BEGIN Excerpt

Re: Advice/Compost
- To: perennials@mallorn.com
- Subject: Re: Advice/Compost
- From: M* T* <m*@ecsu.campus.mci.net>
- Date: Wed, 26 Aug 1998 13:12:04 -0400
>Date: Wed, 26 Aug 1998 08:44:49 +0000
>From: Lynn Lamb <silverhands@mindspring.com>
>Subject: Re: Advice/blackberry lily
>
>Hi All,
> I am new to this list and new to perennial gardening and have lots to
>learn. I have just had two blackberry lilies (belamcanda) rot at the base
>and die only days after planting. The obvious answer is that the bed is
>too wet, but all the other plants are doing well, as far as I can tell. I
>am worried about putting other bulbs in there now. The bed is somewhat
>raised and we prepared it with pine bark mulch, manure, bonemeal,
>superphosphate, and lime tilled in and then put mulch on top.
> Also, have any of you planted in a raised bed made up just of compost?
>I saw an article in *Fine Gardening* that someone did that.
>
>Thanks,
>Lynn Lamb
>Zone7/8, North Carolina
Hi Lynn,
Welcome to the list. And Thank You! for adding your zone info and a
general geographic area.
I've never tried blackberry lilies, but I think your bed might be a bit
too rich for them. Many bulbs do best with some dryness in mid summer. A
lot of them seem to like dirt a bit on the lean side.
OTOH, if it rotted within 2 days, it may have been in trouble when you
bought it. Did you try taking it back, or at least asking the nursery about
optimum growing conditions?
As for raised bed of compost, YES! I highly recommend them! We started
with berms 18 inches high and 9-14 feet deep. They were made of mostly
finished municipal compost (free in our area) and looked great. The compost
was at the 'white thread' stage, to give you an idea. I planted dwarf fruit
trees, some perennials, some Pampas grass, and various buddileas, vines, etc.
I was concerned about the compost not being finished enough. The fruit
trees were bareroot, so I added bagged topsoil right around the roots, 2-3
bags per plant, to at least start them in dirt, then let the roots wander
into the compost. The roots were 2-3 feet long when we recieved the plants.

END Excerpt
BEGIN Records

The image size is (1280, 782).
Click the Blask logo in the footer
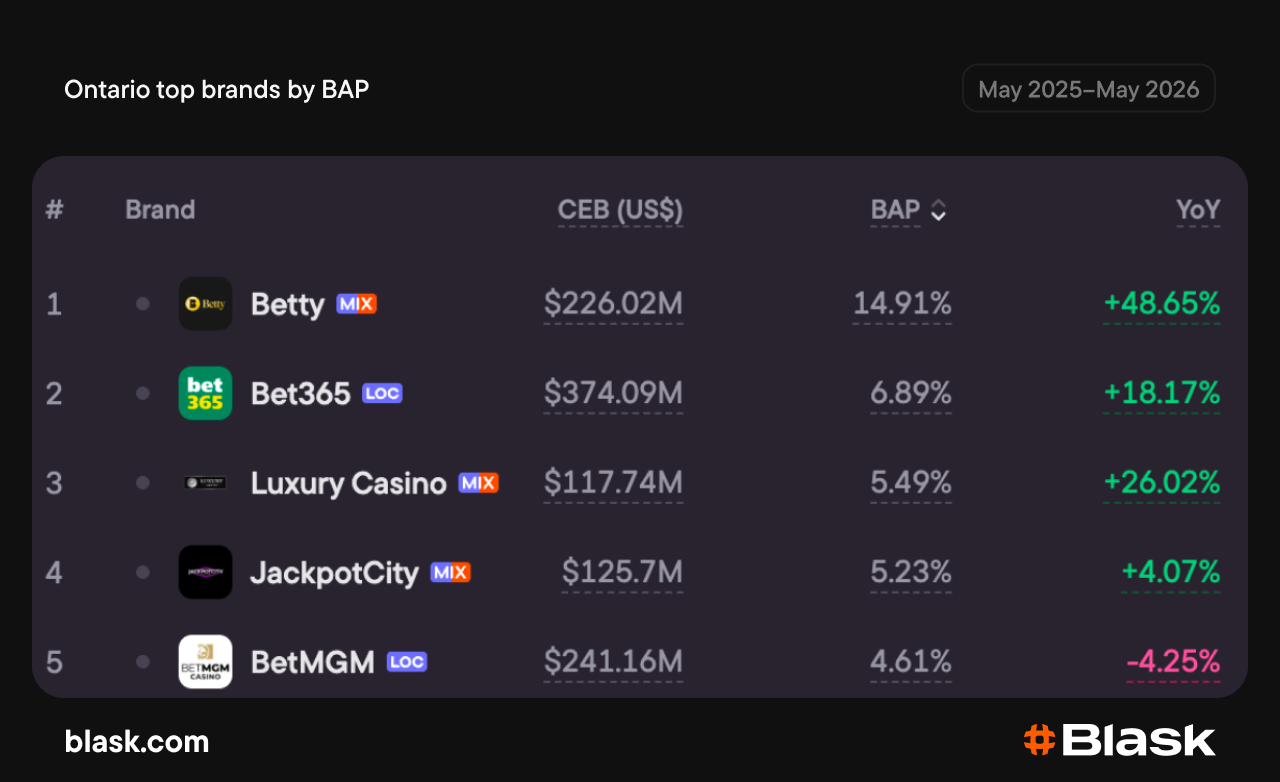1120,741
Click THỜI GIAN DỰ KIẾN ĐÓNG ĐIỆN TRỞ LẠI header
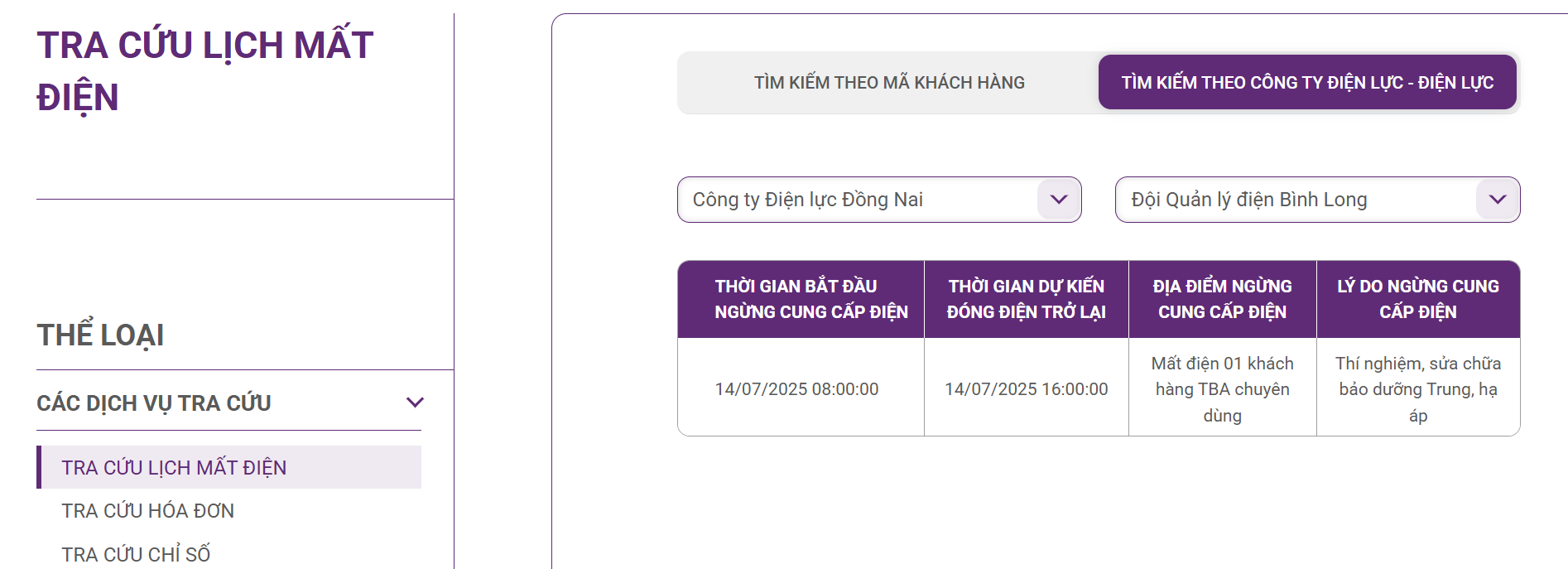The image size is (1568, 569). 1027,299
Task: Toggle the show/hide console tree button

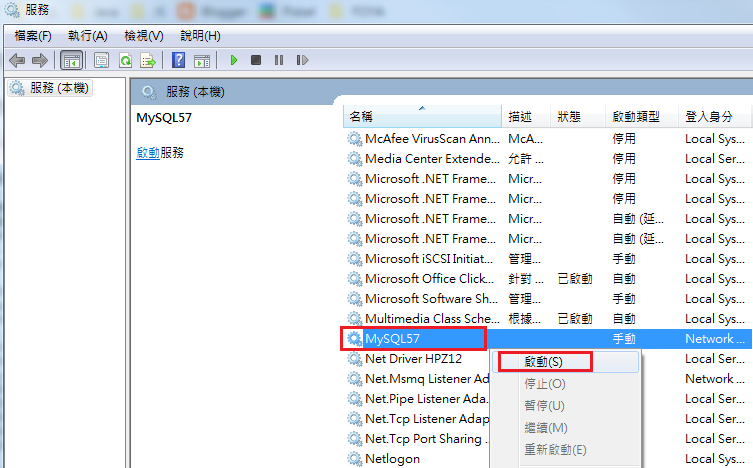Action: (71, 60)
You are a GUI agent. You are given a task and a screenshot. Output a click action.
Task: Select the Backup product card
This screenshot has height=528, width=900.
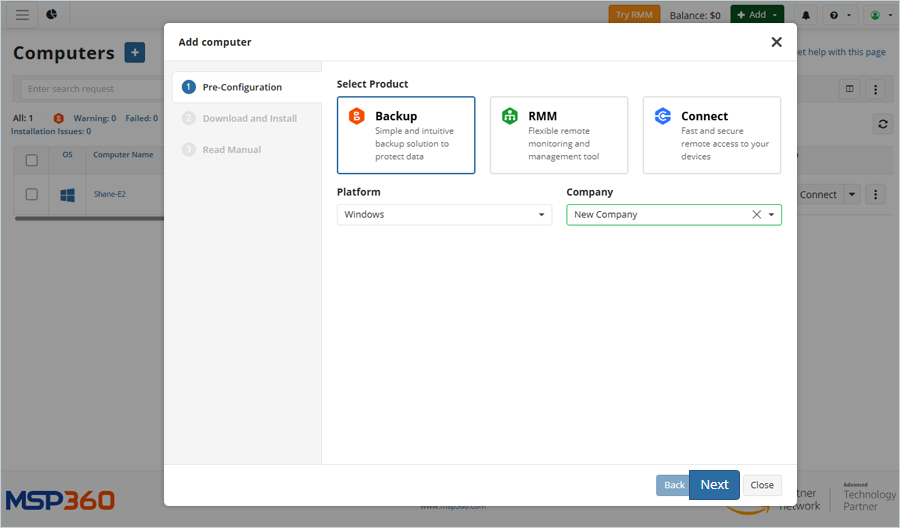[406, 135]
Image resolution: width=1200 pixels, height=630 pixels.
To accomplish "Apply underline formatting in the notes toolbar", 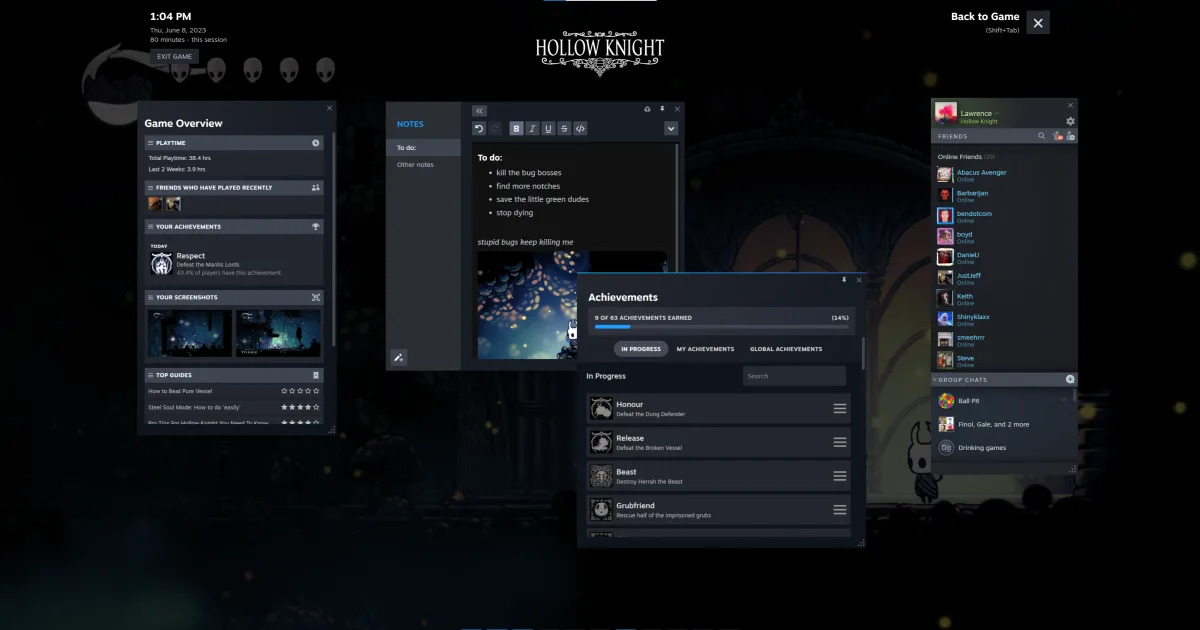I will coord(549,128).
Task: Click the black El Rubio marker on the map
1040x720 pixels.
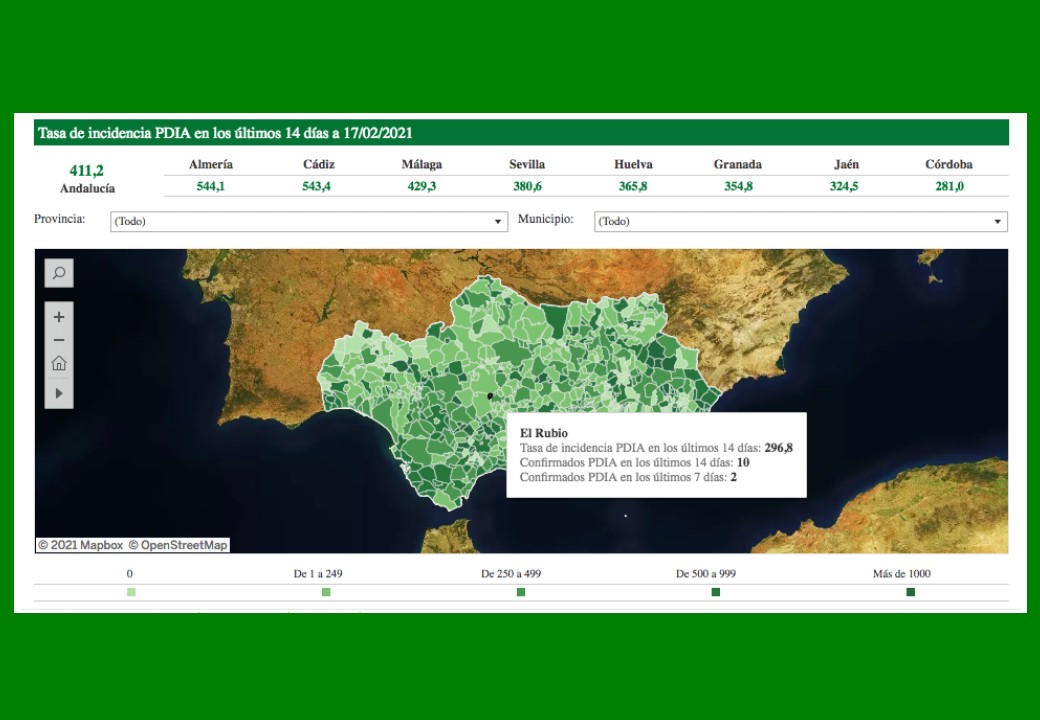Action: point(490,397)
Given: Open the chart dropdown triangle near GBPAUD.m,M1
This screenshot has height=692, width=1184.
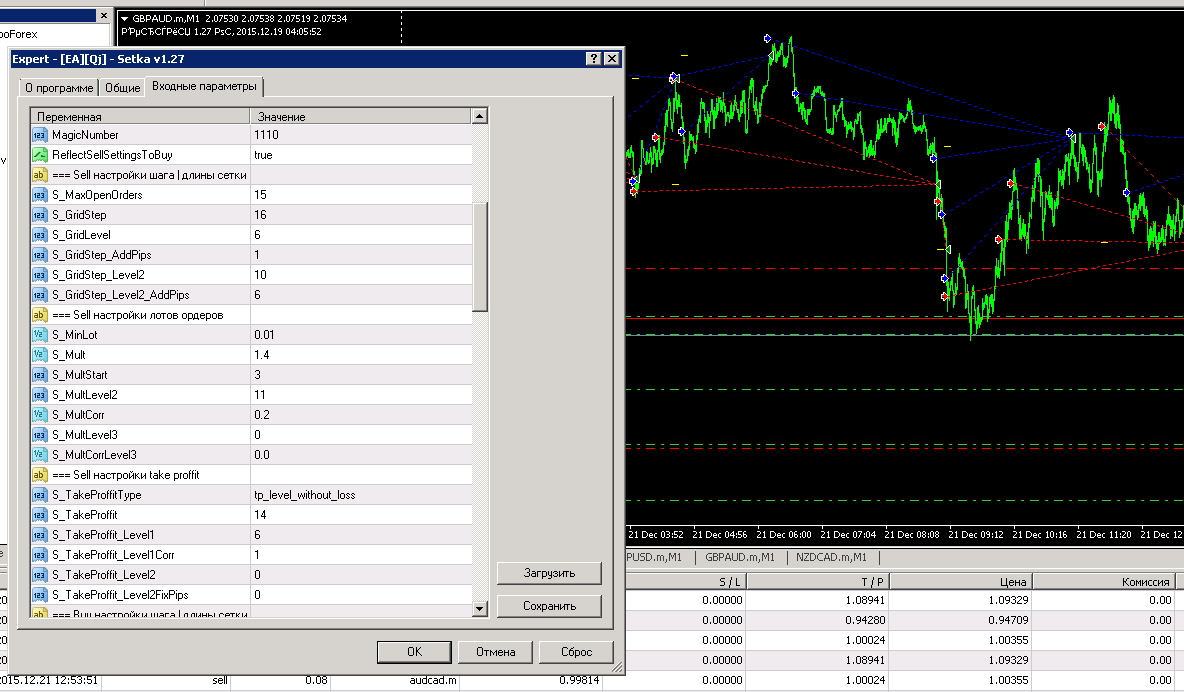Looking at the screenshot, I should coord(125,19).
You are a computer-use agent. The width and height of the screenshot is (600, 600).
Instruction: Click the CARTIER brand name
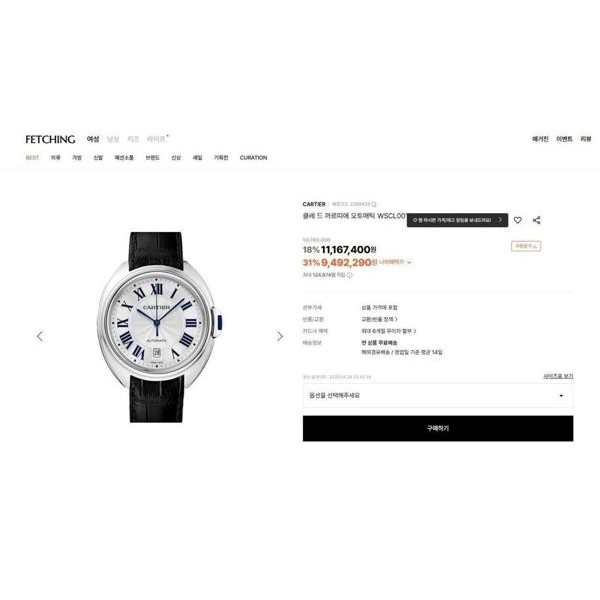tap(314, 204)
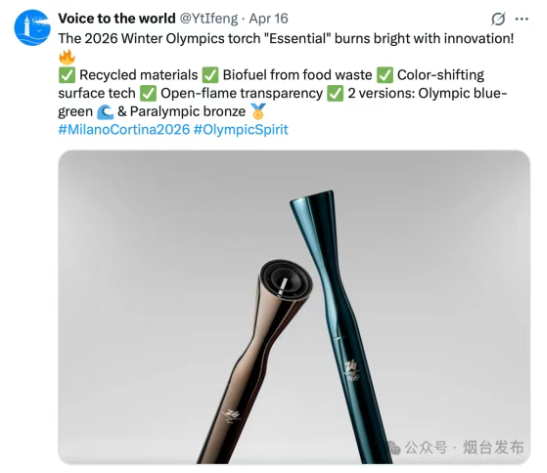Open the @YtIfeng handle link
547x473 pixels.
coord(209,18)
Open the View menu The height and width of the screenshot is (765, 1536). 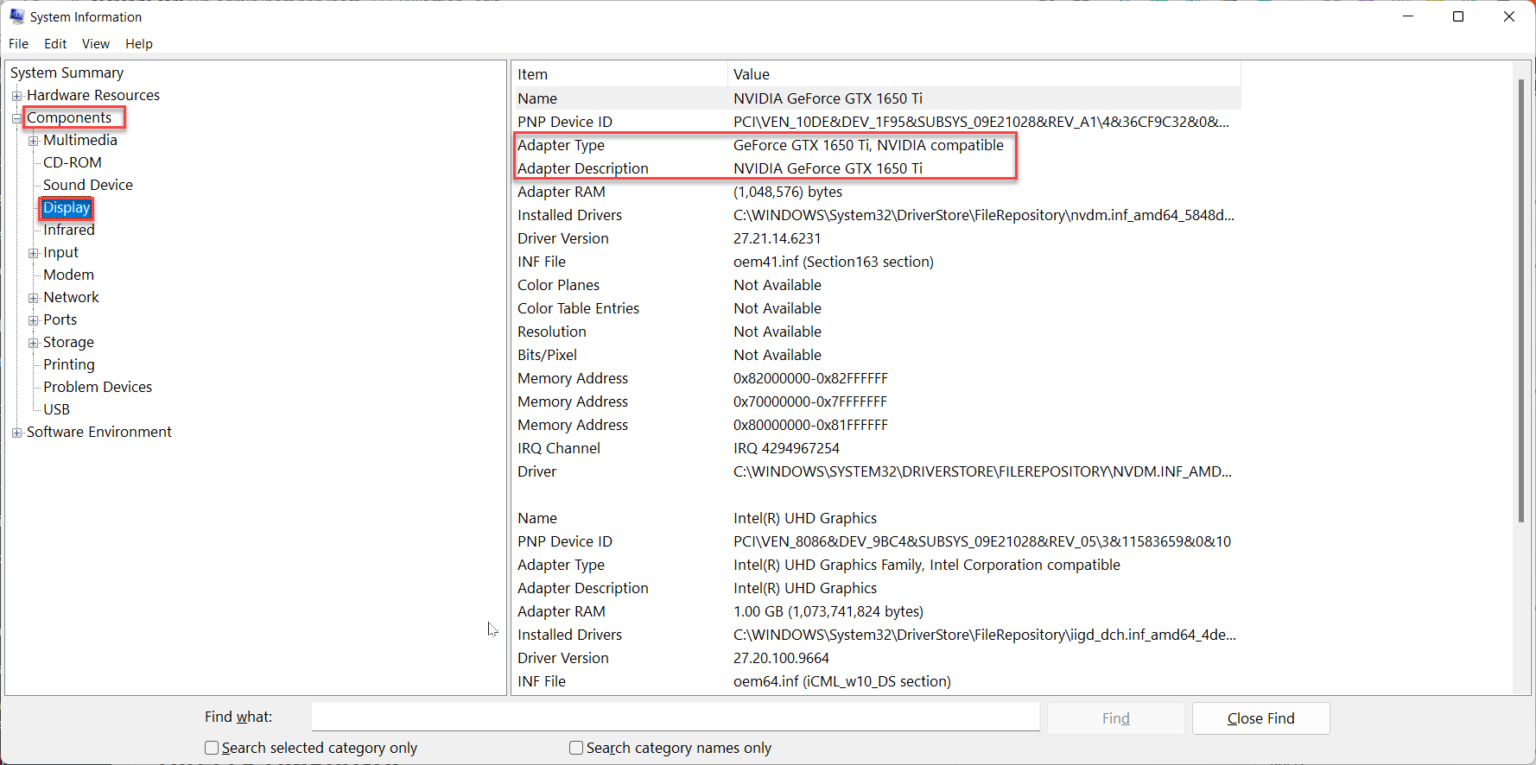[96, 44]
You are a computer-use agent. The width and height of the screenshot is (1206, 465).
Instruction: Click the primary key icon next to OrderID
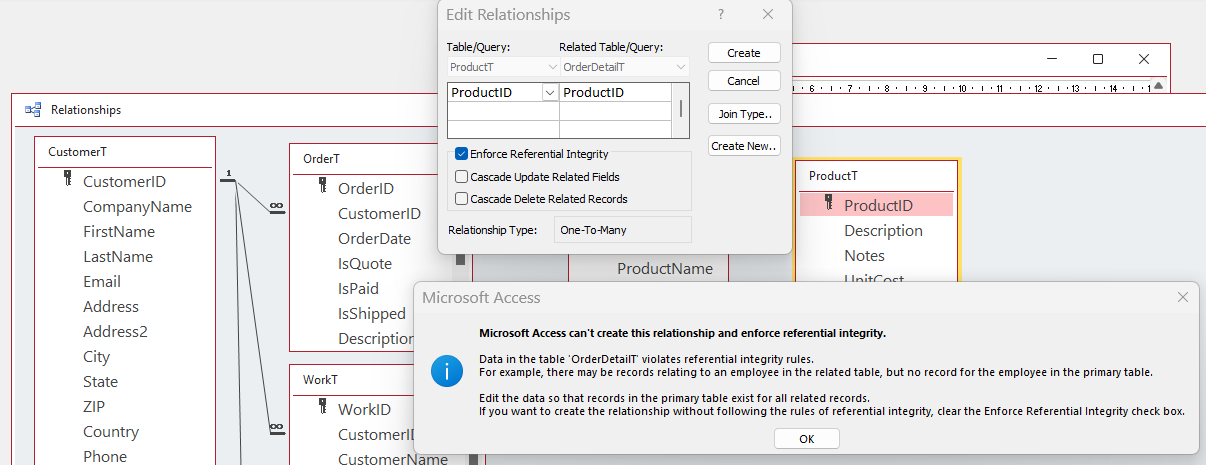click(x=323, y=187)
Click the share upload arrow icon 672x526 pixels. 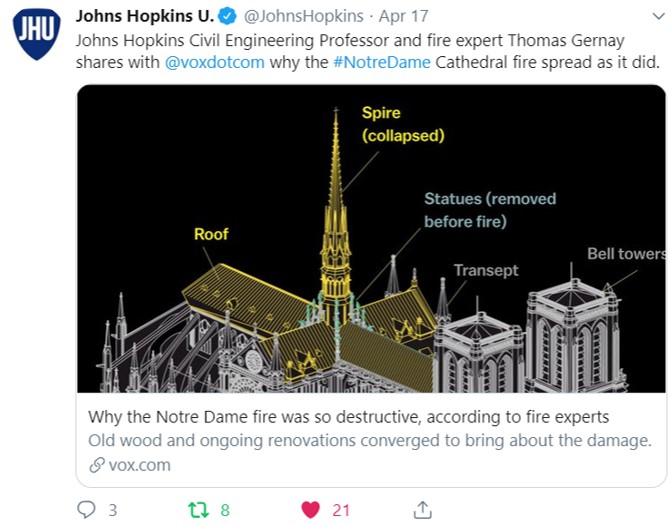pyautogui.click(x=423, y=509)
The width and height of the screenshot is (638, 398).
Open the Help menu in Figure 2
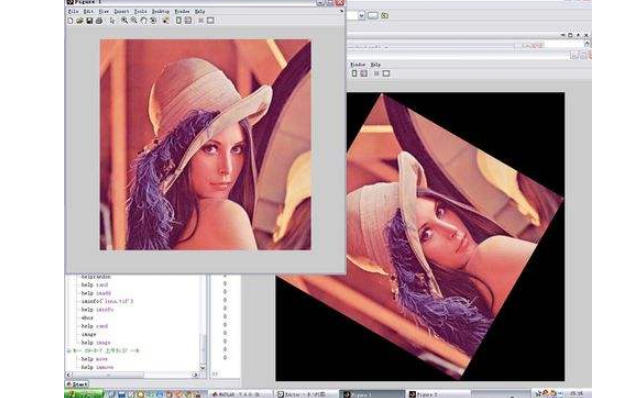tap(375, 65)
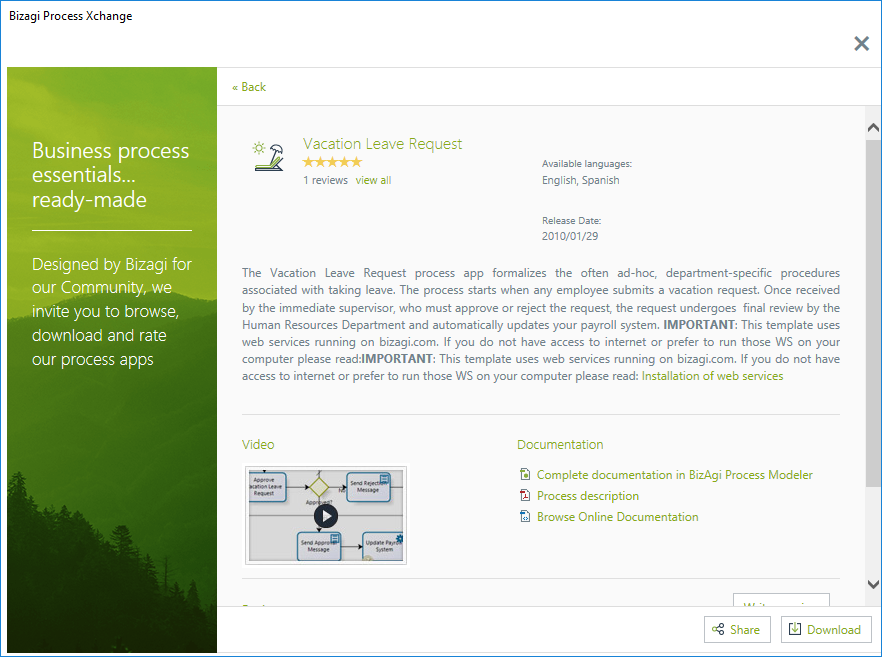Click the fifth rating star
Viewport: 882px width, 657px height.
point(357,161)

END Records

• _Problem A_: Rewrite everything from "I've never tried" down to "buddileas, vines, etc." in the gardening reply, replacing "berms" with "mounds".
• _Problem B_: Go on with the mailing-list reply about blackberry lilies and compost beds, starting after its last sentence.

• _Your response A_:
I've never tried blackberry lilies, but I think your bed might be a bit
too rich for them. Many bulbs do best with some dryness in mid summer. A
lot of them seem to like dirt a bit on the lean side.
OTOH, if it rotted within 2 days, it may have been in trouble when you
bought it. Did you try taking it back, or at least asking the nursery about
optimum growing conditions?
As for raised bed of compost, YES! I highly recommend them! We started
with mounds 18 inches high and 9-14 feet deep. They were made of mostly
finished municipal compost (free in our area) and looked great. The compost
was at the 'white thread' stage, to give you an idea. I planted dwarf fruit
trees, some perennials, some Pampas grass, and various buddileas, vines, etc.

• _Your response B_:
Since the compost was so easy to work, I just scooped out 6 inch deep
trenches with my fingers for each large root, put down a little dirt, then
the root and then a little more dirt. Then cover with more compost. There
was only maybe 2-3 inches of dirt surrounding each root, the rest was all
compost.
Most of the other plants had a 1 to 3 gallon rootball. I always massage
the roots when I plant anything. I added maybe an inch of bagged dirt under
and around the roughened rootball, but that was all.
After 5 years, the compost has fully decomposed and is now only 4-6 inches
high. The plants have all done wonderful, usually much better than their
counterparts in other peoples yards without compost. I generally do nothing
for them, no suplemental fertilizing, seldom water, only occational
deadheading.
The only drawbacks is for the trees and taller shrubs. Since the trees
were bareroot, and the 'soil' they were in has been 'melting away' for the
past 5 years, they are real floppy right at the roots. You could knock the
whole 9 foot tree over, and pulling it up by the base of the trunk wouldn't
take too much effort, and would probably still keep a good 2-3 feet of
roots attached. Needless to say, all the dwarf fruit trees are well staked.
Oh yeah, since this was generally a one time thing, I'm kind of cheap
about my dirt when I divide perennials for friends. The plants are close to
bareroot when I give them away. "You can have my plants, but not my dirt!" :-)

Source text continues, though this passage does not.